Saved data entries:
────────────────────

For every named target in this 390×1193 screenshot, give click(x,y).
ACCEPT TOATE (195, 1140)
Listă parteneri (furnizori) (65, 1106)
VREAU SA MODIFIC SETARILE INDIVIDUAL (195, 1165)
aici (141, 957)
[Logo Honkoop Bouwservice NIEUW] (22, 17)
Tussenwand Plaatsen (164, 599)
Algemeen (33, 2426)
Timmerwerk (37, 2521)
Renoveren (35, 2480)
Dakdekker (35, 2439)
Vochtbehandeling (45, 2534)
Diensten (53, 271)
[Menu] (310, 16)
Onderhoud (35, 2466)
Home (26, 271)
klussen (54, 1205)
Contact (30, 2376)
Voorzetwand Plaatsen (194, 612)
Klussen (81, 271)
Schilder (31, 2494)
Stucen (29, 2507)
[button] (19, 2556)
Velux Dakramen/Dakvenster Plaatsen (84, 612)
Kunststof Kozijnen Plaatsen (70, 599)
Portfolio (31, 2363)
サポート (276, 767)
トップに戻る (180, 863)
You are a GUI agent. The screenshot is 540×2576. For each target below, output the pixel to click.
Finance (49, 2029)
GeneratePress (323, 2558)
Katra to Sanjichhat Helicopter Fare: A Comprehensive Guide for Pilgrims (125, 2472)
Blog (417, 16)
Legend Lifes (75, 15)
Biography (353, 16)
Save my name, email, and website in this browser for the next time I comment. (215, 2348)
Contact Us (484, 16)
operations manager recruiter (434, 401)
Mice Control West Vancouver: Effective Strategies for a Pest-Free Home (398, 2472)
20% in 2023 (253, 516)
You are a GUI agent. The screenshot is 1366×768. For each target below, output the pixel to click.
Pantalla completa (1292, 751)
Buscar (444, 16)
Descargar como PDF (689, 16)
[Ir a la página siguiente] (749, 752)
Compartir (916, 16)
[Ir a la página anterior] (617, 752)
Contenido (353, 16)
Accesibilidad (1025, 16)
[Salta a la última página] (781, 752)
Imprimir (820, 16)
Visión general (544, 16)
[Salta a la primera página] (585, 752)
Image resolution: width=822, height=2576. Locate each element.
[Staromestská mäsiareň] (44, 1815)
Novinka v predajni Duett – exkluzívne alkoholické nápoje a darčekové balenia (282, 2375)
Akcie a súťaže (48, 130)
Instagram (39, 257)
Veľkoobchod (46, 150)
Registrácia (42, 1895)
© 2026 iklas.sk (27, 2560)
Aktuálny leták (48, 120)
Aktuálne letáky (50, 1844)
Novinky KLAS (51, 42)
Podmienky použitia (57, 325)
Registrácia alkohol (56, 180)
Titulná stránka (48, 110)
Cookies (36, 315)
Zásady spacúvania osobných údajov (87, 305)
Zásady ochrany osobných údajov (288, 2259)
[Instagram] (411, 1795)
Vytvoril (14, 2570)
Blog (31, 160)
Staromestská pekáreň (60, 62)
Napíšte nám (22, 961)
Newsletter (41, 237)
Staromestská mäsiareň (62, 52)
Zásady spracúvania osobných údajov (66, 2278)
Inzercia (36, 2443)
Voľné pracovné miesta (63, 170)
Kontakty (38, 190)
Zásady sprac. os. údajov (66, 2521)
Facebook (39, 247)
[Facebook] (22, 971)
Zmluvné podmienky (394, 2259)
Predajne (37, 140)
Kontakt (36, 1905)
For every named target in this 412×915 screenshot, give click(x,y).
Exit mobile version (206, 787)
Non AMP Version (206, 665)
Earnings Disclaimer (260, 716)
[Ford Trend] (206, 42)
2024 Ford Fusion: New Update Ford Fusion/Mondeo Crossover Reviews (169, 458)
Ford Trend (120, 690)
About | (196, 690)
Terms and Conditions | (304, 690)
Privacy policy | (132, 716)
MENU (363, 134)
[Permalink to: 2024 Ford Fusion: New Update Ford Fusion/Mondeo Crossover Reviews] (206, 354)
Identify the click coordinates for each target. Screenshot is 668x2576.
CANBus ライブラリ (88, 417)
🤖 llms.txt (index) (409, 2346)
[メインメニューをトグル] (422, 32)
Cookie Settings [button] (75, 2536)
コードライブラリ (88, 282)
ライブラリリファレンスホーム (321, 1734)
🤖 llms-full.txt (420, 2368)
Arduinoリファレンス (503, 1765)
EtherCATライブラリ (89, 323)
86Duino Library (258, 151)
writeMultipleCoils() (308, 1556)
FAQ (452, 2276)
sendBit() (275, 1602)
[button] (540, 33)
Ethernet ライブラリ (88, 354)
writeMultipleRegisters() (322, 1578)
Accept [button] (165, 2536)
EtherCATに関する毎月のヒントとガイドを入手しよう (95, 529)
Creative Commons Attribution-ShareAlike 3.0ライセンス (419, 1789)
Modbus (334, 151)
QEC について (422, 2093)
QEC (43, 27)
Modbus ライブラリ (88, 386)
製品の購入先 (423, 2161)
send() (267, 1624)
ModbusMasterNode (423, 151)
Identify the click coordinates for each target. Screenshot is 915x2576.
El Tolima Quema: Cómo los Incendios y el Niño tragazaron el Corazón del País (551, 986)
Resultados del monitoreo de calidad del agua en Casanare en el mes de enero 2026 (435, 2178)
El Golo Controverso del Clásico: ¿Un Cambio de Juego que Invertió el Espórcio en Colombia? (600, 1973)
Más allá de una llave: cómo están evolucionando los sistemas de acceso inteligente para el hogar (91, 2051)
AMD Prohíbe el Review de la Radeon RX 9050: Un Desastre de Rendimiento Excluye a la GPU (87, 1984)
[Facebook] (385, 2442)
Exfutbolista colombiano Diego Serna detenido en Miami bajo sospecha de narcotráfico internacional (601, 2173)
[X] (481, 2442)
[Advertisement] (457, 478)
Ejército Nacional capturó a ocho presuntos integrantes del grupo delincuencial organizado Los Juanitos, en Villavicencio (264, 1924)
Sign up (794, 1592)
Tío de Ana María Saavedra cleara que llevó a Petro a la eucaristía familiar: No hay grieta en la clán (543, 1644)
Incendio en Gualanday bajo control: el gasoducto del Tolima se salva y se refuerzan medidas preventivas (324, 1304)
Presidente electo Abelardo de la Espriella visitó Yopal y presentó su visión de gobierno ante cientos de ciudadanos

────────────────────

» DIRECTIONS
Taking every line of the records in turn, count the ones holding "Salta", and state nothing but the number.

» REPLY TO THE EXERCISE
2